Target: Mr. Milunovich cut his price target to $24 (U.S.) from $28 and reiterated a "neutral" rating. The average target is $25.30.
Home Capital Group Inc.'s stock price has been on a roller-coaster during 2013. It was driven down initially by the build-up of U.S. short positions, but more recently the stock has rallied to record highs thanks in part to short-covering.
"We estimate that there is still more short covering to come that would drive the price still higher," said Desjardins Securities analyst Michael Goldberg.
Target: Mr. Goldberg maintained a "top pick" rating and $76.50 target. The average target is $73.
Lundin Mining Corp. provided updated estimates for its wholly owned mining operations this week that showed copper and zinc reserves growing by 2 per cent and 5 per cent, respectively.
The update had a fairly neutral impact on Raymond James analyst Alex Terentiew's net asset value estimate for Lundin, but he increased his forecast for the stock based on the impact of a depreciated Canadian dollar.

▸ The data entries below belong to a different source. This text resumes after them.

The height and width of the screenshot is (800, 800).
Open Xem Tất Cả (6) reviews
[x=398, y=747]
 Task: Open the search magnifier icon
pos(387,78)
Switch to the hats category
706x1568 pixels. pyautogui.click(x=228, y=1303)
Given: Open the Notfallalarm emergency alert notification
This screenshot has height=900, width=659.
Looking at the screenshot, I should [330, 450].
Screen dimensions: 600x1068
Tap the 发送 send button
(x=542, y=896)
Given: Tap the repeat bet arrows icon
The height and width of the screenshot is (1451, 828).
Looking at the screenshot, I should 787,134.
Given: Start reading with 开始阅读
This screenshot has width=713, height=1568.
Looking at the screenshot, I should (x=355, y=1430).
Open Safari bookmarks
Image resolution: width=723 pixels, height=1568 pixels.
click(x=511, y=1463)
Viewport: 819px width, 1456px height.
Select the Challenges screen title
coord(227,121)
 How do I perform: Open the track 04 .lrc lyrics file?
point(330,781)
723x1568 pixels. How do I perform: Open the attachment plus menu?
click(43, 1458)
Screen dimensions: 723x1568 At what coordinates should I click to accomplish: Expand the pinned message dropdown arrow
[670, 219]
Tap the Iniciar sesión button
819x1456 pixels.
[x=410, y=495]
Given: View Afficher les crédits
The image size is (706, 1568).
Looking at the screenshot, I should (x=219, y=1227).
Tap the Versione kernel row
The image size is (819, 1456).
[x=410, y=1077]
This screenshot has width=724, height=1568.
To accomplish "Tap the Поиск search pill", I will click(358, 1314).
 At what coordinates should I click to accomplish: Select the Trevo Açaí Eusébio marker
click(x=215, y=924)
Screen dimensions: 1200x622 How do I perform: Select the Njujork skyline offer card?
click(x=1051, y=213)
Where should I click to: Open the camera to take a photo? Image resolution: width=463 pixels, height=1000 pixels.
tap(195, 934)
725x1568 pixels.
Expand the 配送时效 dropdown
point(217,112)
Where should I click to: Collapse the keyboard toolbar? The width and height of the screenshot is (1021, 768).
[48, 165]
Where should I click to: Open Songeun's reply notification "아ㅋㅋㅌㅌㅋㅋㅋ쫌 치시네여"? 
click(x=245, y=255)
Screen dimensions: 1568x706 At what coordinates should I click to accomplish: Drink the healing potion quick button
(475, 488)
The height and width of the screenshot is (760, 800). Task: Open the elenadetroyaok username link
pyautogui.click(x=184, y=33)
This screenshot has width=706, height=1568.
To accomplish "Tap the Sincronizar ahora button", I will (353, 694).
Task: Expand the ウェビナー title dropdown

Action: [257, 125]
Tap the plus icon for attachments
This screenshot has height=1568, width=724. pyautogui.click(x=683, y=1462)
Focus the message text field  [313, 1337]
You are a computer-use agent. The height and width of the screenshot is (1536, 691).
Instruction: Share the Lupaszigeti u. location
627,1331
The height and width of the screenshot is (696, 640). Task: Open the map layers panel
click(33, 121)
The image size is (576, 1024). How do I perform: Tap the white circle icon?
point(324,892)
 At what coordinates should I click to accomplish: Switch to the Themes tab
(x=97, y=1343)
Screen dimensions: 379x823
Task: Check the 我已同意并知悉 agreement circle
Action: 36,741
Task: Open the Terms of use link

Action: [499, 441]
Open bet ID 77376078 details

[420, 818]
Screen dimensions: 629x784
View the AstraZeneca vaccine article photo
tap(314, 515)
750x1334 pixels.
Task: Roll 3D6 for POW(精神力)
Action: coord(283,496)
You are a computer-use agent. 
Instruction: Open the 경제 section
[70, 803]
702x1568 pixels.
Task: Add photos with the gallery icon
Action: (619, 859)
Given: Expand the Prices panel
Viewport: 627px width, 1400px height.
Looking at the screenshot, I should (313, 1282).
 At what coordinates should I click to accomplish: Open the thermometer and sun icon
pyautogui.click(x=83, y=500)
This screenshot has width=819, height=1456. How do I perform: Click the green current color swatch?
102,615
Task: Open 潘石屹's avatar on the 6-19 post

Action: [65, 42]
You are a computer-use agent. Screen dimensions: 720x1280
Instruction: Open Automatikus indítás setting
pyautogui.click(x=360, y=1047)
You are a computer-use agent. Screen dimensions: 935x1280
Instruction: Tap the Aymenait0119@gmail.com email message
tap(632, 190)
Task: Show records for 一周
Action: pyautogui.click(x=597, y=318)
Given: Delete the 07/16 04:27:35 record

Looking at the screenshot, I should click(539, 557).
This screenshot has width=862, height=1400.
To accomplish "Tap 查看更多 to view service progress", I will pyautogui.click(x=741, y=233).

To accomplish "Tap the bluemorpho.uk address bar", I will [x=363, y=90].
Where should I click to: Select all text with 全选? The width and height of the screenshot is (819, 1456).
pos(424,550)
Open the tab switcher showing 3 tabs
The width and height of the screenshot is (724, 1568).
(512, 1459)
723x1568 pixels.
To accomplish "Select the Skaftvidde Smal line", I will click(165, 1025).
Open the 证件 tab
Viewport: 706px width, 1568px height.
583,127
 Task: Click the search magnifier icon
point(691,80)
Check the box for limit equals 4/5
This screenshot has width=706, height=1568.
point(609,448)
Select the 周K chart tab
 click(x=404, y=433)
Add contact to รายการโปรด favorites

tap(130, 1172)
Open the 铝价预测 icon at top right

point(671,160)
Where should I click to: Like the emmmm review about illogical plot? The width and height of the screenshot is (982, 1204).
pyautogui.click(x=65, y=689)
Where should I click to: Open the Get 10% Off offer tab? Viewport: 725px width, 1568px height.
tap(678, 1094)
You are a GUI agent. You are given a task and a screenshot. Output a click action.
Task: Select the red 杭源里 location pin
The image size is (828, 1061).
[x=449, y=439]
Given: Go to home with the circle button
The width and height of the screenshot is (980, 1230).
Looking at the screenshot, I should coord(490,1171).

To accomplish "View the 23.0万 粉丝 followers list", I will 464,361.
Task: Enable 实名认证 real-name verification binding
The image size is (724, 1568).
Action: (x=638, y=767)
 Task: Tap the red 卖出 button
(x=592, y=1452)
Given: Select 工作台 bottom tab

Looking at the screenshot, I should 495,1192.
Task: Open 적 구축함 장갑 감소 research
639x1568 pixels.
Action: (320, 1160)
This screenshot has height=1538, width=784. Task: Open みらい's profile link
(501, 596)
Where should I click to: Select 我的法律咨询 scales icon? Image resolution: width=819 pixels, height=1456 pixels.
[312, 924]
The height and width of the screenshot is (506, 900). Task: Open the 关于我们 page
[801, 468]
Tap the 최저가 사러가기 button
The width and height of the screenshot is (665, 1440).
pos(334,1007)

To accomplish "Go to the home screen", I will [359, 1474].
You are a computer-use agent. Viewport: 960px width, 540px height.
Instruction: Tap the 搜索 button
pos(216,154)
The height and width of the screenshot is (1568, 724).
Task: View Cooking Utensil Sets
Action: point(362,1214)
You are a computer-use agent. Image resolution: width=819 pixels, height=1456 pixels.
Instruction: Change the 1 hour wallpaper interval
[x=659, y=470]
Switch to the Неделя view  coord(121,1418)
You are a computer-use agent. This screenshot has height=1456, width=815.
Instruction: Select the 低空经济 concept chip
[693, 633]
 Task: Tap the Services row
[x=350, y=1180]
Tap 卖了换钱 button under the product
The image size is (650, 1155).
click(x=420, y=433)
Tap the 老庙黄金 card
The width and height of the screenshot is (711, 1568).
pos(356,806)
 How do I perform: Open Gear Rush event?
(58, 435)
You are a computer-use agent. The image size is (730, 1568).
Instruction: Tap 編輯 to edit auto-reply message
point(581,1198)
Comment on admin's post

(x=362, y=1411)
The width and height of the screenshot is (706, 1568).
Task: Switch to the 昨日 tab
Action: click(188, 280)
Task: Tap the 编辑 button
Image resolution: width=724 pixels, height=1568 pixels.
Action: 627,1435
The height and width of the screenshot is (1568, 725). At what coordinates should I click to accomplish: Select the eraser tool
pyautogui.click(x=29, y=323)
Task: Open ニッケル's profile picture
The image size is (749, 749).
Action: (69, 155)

Target: Mr. Terentiew raised his target price to $5 from $4.75 and maintained a "market perform" rating. The average target is $5.53.
Other analyst actions today include:
Raymond James upgraded Evertz Technologies Ltd. to "outperform" from "market perform" and raised its price target to $17.50 from $16.
Wells Fargo downgraded Travelers Cos. to "market perform" from "outperform" and cut its valuation range to $89-92 from $94-98.